American politician (born 1956)

Mimi McAndrews (born October 28, 1956) is a Democratic politician from Florida who served as a member of the Florida House of Representatives from the 85th district from 1992 to 1994. She was the first Asian-American woman to serve in the Florida Legislature.

==Early life==
McAndrews was born in St. Joseph, Missouri, and was adopted when she was two months old. She moved to Florida in 1974 and worked at a department store and Japanese steakhouse before opening a sushi restaurant near Boca Raton. McAndrews then attended attended Florida Atlantic University, graduating with her bachelor's degree in 1988. She was a legislative aide to State Representative Lois Frankel before attending Georgetown University Law Center, graduating with her Juris Doctor in 1992.

==Florida House of Representatives==
In 1992, when State Representative Ray Liberti declined to seek re-election, McAndrews ran to succeed him in the renumbered 85th district. She faced political consultant Mark Hayes in the Democratic primary, and won the endorsement of the Sun Sentinel and Miami Herald. The Sentinel praised her "solid grounding from her work with Frankel," while the Herald noted that she was "well informed and thoughtful." McAndrews narrowly defeated Hayes in the primary, winning 51 percent of the vote to his 49 percent.

McAndrews faced Republican nominee Remzey Samarrai, an insurance agent, and Populist nominee J.D. Self in the general election. She defeated both by a wide margin, winning 56 percent of the vote to Samarrai's 36 percent and Self's 7 percent.

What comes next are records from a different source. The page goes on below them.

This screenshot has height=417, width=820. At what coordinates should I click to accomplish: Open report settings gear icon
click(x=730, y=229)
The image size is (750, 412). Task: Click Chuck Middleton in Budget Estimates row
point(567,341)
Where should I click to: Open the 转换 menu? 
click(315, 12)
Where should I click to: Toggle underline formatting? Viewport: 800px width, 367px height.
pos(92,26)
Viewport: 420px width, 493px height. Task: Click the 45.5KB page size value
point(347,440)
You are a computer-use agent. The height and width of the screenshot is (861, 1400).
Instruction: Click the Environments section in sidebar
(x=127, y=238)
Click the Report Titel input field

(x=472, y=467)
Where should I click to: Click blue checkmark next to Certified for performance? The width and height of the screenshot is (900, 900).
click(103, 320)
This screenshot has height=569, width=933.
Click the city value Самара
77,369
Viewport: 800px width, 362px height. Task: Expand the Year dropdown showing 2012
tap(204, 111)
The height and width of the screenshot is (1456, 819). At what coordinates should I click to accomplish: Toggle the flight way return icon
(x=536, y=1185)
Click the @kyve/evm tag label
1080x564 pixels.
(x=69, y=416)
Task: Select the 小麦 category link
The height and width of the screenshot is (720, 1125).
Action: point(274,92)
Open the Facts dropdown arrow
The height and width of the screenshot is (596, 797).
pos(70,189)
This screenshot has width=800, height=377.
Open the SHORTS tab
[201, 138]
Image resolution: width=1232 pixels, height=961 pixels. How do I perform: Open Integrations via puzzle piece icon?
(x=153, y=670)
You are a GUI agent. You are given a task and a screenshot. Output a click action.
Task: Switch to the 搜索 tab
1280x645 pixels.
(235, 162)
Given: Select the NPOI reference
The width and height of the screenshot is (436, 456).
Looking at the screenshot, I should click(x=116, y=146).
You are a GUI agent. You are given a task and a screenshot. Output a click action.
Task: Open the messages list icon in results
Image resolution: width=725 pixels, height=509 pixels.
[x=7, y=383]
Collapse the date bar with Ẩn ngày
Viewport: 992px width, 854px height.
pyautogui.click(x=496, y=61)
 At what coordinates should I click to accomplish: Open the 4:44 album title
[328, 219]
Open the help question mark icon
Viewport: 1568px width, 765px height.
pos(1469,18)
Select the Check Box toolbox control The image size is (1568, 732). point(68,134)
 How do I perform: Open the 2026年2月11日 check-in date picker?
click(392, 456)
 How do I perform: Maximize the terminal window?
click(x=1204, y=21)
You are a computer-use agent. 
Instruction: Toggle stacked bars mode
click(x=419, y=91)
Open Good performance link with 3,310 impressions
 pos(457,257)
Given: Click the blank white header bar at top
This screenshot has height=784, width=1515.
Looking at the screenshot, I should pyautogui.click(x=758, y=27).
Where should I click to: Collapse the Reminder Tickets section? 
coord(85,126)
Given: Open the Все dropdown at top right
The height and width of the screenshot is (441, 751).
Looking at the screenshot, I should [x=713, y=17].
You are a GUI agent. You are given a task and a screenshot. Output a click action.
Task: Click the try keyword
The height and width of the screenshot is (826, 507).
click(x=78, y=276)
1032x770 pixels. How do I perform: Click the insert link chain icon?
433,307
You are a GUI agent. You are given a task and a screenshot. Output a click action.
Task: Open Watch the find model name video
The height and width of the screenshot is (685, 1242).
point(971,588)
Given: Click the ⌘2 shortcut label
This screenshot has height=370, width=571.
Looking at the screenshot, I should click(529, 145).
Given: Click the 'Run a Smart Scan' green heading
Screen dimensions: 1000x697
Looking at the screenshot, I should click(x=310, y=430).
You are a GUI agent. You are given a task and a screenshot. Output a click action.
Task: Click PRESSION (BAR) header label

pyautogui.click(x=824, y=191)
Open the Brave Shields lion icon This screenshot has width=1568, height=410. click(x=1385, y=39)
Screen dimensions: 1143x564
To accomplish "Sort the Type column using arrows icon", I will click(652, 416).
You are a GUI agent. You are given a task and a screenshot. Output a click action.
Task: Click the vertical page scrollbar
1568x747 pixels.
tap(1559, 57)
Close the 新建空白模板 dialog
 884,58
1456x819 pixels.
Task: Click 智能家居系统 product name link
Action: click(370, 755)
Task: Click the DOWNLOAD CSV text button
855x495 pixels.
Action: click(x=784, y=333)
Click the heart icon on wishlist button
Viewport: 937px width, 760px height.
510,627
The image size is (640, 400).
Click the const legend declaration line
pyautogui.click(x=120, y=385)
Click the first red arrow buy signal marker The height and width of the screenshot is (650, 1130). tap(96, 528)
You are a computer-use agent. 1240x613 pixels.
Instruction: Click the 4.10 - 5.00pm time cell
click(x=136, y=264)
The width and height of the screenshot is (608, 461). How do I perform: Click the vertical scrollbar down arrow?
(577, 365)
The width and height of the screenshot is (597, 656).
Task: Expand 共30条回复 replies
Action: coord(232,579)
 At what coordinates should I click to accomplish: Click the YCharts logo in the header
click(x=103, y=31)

In 1994, McAndrews ran for re-election to a second term. She was challenged in the primary by former State Representative Lois Frankel, who left the legislature in 1992 to unsuccessfully run for Congress. Frankel had initially filed in the neighboring 86th district with the expectation that State Representative Ed Healey would retire, but when he ran for re-election, Frankel switched to the 86th district. During the campaign, Healey and McAndrews alleged that Frankel tried to offer them jobs to get them to leave their respective races, which she denied. Frankel ultimately defeated McAndrews by a wide margin, receiving 64 percent of the vote to her 36 percent.

==Post-legislative career==
After leaving the legislature, McAndrews worked as an attorney and became the executive director of the South Florida chapter of the National Safety Council.

McAndrews ran for the Palm Beach County Commission in 1998 from the 6th district after Commissioner Ken Foster declined to seek re-election. She won the Democratic nomination unopposed and faced Royal Palm Beach Mayor Tony Masilotti, the Republican nominee, in the general election. She lost to Masilotti by a wide margin, receiving 43 percent of the vote to his 57 percent.